Treatment of tachycardia associated with WPW is similar to treat paroxysmal SVT, with a focus on breaking the cyclical transmission of impulses. This is best accomplished by temporarily prolonging the refractory period of the AV node with drugs such as adenosine [10]. The most favorable plan is to treat symptomatic WPW syndrome patients with ablation to cure the tachycardia and eliminate the potential dangerous effects of drugs [7, 10]. Electrophysiologic study (EPS) was planned for the present case.

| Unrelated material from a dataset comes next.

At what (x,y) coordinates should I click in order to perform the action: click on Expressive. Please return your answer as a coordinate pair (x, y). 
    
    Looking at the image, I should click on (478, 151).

Acutely, people with WPW who are experiencing tachyarrhythmias may require synchronized electricalcardioversion if their condition is critical (e.g., they are hypotensive or lethargic with altered mental status); if they are stable, medical treatment may be used [11]. Patients with AF and rapid ventricular response are often treated with amiodarone or procainamide to stabilize their heart rate. Procainamide, amiodarone, and cardioversion are now accepted treatments for the conversion of tachycardia found with WPW. Adenosine and other AV node blockers including diltiazem, verapamil, other calcium channel blockers and beta blockers should be avoided in AF and atrial flutter with WPW [9, 11]. The definitive treatment of WPW syndrome is destruction of the abnormal electrical pathway by radiofrequency catheter ablation [7, 11].


Early diagnosis, correct treatment, and patient education are of principal importance in patients with WPW syndrome. Patients should be referred for catheter ablation, and conduction abnormalities (e.g., AV block or slowing of conduction) can be handled clinically with the placement of a permanent pacemaker. Periodic follow-up care of patients is necessary, along with consideration for EPS and prophylactic catheter ablation. This is especially true in asymptomatic young patients who have been told of their abnormal ECG results.